Вспомнить все, что читал, смотрел или слышал. Сам же презрительно кривлю нос, когда современник из романа или боевика сталкивается с кровососами, якобы ровным счетом ничего о них не зная.
Я про кровососов слышал немало. Но мысль о том, что семейство – вампиры, приходит отнюдь не в зале ужина, когда Колюнечке так и не удается прокусить мою шею. Позже – когда Эдик и Пашок отнесли мое безвольное тело в подвал и бережно уложили в постель. Когда проснулся, вспомнил и чуть не закричал.
Это не вампиры…
Или не такие, к каким я привык благодаря Райс, Кингу и Стокеру. Несмотря на то что в доме почти нет зеркал, я видел их отражения. Они выходят на улицу днем. Жанна не спит в гробу – я уже не раз бывал в ее постели и могу подтвердить это под присягой. Марина добавляет в еду немало чеснока. Не удивлюсь, если христианские кресты тоже не возымеют силы.
Обстоятельства, с которыми я столкнулся по эту сторону высокого кирпичного забора, настолько необычны и странны, что не укладываются в привычные каноны и рамки.
Я познаю страх.
Не литературный, который в нас пытаются заложить-внедрить писатели. Но реалистично-жизненный, какой подкатывает, когда подруга гнется от передоза… или приятеля надели на нож, а ты упорот настолько, что не можешь даже набрать «03». Страх высшего порядка, иррациональный, не поддающийся измерению и оценке. Бороться с ним помогает сон – почти сутки я не выбираюсь из кровати, и только Марина время от времени приносит мне чашку бульона.

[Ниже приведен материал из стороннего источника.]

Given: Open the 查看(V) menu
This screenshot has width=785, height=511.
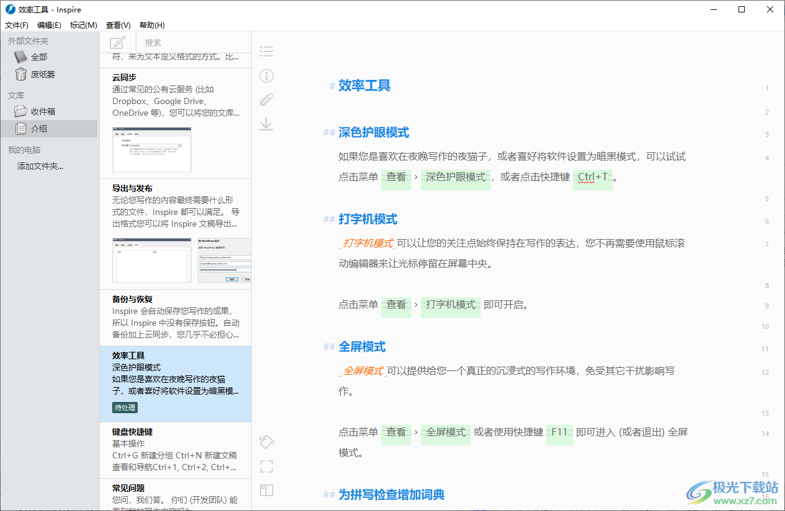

В последнее время она немного отстранилась – некоторые женщины умеют на расстоянии чувствовать, когда желанный мужчина стал принадлежать другой. Но все равно льнет, как влажная рубашка на ветру. Постоянно сбегает с кухни, чтобы напоить горячим или подоткнуть одеяло.
– Тебе нужно отдыхать, – говорит она. – Набирайся сил, – советует она. – Ты сильный, ты через это пройдешь… – И словно невзначай демонстрирует левое запястье, на котором белеют едва заметные застарелые шрамы.
Остальные ко мне не лезут совсем – ни с расспросами, ни с соболезнованиями. Вероятно, как и сортировка мусорной кучи, покусы их тоже не миновали.
Меня отсутствие интереса устраивает, как нельзя больше. Сплю без снов, хоть и тревожно. Стараюсь не расчесывать зудящий синяк. Дважды плачу. Жду…
Окончательно в себя прихожу только на следующее утро.